I've had good experience with Bullion Direct.  I like that you can make multiple purchases over time and they will hold them until you request delivery.  That way, you can choose when to take delivery and group the purchases into a single shipment to save on shipping.

----------


## Corydoras

> people who don't know PM's will have a hard time getting past face value.


And it's not entirely unreasonable, if you don't know offhand that old coins are 90% silver and neither sterling nor fine silver. And after all, nickels don't show copper on their edges, and they aren't made of silver, either.

People are astonishingly unsophisticated about coins. I use dollar coins a lot, and I am amazed at the number of people I meet who think that there is gold in them.

By the way, Lydian Mint sells 1/10 oz. silver rounds.
http://lydianmint.com/lionsilver.xml

----------


## billjones

> If I wanted to buy a lot, I'd go with Tulving, but as the joke goes, You Must Be This Tall To Ride at Tulving.

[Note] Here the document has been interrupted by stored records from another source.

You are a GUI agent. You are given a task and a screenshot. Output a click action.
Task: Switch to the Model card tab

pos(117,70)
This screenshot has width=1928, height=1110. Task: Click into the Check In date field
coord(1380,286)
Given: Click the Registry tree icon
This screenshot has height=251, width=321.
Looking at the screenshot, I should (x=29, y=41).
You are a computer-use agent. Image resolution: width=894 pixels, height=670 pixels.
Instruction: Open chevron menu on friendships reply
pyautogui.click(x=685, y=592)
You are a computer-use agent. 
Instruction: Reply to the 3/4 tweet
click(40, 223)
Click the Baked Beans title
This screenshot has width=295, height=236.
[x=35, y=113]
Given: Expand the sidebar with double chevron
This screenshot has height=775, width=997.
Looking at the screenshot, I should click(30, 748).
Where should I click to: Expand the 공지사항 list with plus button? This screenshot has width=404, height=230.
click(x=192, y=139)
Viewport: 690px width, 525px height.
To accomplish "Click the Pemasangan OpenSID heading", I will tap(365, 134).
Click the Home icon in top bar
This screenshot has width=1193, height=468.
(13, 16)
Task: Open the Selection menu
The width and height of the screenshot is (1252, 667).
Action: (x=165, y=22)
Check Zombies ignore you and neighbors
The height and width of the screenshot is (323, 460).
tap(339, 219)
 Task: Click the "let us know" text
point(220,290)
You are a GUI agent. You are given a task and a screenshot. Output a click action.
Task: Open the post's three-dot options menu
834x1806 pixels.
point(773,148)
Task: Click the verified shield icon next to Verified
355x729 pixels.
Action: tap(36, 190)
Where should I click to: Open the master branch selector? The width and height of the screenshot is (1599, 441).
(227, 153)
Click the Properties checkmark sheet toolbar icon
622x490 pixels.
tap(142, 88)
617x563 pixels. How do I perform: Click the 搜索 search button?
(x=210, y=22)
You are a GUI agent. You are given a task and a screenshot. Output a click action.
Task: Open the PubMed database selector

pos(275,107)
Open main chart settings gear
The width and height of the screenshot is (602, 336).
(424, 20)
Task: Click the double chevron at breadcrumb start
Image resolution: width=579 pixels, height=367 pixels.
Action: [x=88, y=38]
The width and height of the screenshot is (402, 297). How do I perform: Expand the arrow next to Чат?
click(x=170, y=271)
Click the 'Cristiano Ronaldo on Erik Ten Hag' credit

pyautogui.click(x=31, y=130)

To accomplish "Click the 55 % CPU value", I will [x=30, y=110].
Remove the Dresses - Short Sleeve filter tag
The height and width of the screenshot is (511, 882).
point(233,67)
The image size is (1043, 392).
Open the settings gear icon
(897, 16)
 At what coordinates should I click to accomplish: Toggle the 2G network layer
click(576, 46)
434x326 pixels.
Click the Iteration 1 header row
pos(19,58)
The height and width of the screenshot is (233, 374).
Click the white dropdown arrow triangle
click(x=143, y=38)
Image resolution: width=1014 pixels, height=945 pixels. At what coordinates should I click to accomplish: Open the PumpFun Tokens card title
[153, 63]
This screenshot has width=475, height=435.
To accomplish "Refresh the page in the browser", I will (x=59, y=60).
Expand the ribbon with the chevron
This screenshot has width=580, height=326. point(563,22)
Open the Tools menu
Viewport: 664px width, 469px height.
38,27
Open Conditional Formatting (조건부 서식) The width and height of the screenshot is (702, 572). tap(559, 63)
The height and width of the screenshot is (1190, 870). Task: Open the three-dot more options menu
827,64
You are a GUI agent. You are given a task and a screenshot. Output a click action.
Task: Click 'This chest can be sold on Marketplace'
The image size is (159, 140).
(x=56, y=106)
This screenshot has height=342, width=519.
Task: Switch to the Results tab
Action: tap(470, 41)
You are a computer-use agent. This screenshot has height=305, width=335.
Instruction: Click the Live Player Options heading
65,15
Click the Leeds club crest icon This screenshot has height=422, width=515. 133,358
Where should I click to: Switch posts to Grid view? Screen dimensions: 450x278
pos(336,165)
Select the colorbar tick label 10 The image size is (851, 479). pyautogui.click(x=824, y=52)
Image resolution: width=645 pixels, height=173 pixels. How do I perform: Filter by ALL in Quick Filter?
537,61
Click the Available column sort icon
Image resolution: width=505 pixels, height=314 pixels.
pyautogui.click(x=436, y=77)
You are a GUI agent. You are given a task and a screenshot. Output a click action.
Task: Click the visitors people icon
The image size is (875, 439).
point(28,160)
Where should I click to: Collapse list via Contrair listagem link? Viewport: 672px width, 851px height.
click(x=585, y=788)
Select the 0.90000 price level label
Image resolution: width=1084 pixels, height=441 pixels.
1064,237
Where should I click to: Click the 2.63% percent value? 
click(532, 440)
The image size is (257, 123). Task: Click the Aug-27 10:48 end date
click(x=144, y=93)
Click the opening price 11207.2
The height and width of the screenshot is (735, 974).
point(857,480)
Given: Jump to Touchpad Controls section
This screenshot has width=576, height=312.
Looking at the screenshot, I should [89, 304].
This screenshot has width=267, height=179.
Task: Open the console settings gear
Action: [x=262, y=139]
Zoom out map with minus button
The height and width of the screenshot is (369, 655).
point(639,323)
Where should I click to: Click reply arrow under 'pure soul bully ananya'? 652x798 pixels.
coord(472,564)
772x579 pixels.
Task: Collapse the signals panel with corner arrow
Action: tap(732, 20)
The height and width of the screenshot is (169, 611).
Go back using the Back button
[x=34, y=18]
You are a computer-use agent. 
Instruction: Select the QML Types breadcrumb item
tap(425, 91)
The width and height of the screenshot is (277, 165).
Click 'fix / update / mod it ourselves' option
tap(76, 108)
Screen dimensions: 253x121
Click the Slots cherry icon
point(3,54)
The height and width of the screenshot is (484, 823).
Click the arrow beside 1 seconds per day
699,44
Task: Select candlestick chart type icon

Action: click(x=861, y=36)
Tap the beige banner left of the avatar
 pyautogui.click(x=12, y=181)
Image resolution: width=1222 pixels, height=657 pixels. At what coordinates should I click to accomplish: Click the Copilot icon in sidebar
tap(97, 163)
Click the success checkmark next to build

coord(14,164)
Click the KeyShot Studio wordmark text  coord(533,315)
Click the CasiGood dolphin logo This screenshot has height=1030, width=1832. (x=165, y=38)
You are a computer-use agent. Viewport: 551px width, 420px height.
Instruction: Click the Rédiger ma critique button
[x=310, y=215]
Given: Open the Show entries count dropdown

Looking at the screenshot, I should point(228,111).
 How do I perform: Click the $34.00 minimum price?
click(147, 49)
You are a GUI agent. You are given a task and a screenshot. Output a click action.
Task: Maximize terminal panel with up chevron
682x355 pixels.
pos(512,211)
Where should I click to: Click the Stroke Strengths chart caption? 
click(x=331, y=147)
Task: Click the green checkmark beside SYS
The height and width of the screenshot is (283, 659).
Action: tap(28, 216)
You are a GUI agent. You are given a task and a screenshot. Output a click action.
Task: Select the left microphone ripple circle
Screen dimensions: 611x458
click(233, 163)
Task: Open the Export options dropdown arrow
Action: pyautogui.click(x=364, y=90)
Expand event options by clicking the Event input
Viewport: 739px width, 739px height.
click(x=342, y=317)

I must have missed this the first time through. Tulving does have the best prices on the net no doubt. But they aren't BBB accredited. And their website is really unprofessional. So I am hesitant, especially since I'm not investing a trivial amount of money. 

Can anyone reassure me that they are a solid company?

----------


## billjones

One more thing. Should I worry about the bullion being certified? I read on Blanchard's site that that won't buy back any coins unless they have been certified.

----------


## Bern

> Here's the National Inflation (NIA) website's reviews of Gold/Silver dealers for anyone interested. It seems pretty unbiased.
> ...


If you want reviews, read what customers are saying:

http://www.tfmetalsreport.com/forums...n-coin-dealers




> I must have missed this the first time through. Tulving does have the best prices on the net no doubt. But they aren't BBB accredited. And their website is really unprofessional. So I am hesitant, especially since I'm not investing a trivial amount of money. 
> 
> Can anyone reassure me that they are a solid company?


Tulving sets the bar in the low premium physical bullion business.  They have an impeccable reputation for delivering on what they promise.  One thing you should know though is that they are a small outfit and they only sell large quantities.  They can be rude or short (impatient) on the phone with noobs calling them and wasting their time.  You aren't paying them for customer service / advice.  If you know exactly what you want and have the chips for a large enough order, they are the best.




> One more thing. Should I worry about the bullion being certified? I read on Blanchard's site that that won't buy back any coins unless they have been certified.


Certified?  Imo, it's a gimmick to encourage you to buy from them (or make you pay for a service that others provide for free - verifying that your bullion is legit when negotiating a sale price).  This is where establishing a relationship with a local coin shop (or two) is a good idea.  apmex, tulving and other dealers will buy without that ridiculous requirement.

----------


## billjones

> If you want reviews, read what customers are saying:
> 
> http://www.tfmetalsreport.com/forums...n-coin-dealers
> 
> 
> 
> Tulving sets the bar in the low premium physical bullion business.  They have an impeccable reputation for delivering on what they promise.  One thing you should know though is that they are a small outfit and they only sell large quantities.  They can be rude or short (impatient) on the phone with noobs calling them and wasting their time.  You aren't paying them for customer service / advice.  If you know exactly what you want and have the chips for a large enough order, they are the best.
> 
> 
> ...


Good Stuff, Bern. Thanks a lot. Sounds like Tulving is exactly what I'm looking for.

----------


## GunnyFreedom

> I've thought about this and am hesitant to buy junk silver for that very reason. What about silver rounds? Why do you prefer 1 oz bars over the rounds?


I prefer the bars simple because they are "obviously not coins."  If we ever get into a situation where we are forced to barter silver (I really consider silver more of a value storage than a barter medium, but if we DO) then I want people to have no question that this is bullion silver.  Simple as that.

----------


## GunnyFreedom

WRT certification, there is certification and there is certification.  Bullion that is "ISO Certified" is generally more expensive and intended for IRA's, 401K's, retirement, and investment grade holdings.  I like the idea of certification for 401k, but then it's not really physical material in your hand.

----------


## Bern

Just in case folks haven't seen it yet:

http://the-moneychanger.com/commandments.phtml

----------


## GunnyFreedom

> Just in case folks haven't seen it yet:
> 
> http://the-moneychanger.com/commandments.phtml


I disagree with the value of 90% silver.  It's only recognized as valuable to the people who KNOW it's valuable -- dealers and collectors -- and when the time comes to SELL SELL SELL then all the dealers and collectors will be selling, not buying.  "Junk" silver as it's called is great for a store of wealth to ride you through the depression and when it's OVER exchange through a dealer for the 'new' currency whatever that is, even devalued dollars.  If you ever have to use junk silver to buy food in an economic cataclysm, just expect to get 20% to 8% return on your metals investment value, as the guy who has a bushel of corn and tomatos is more likely to trust the face value on your coins than the metal content.

----------


## Sjmfury

I'm taking a look at Silver Bars, good stuff!

----------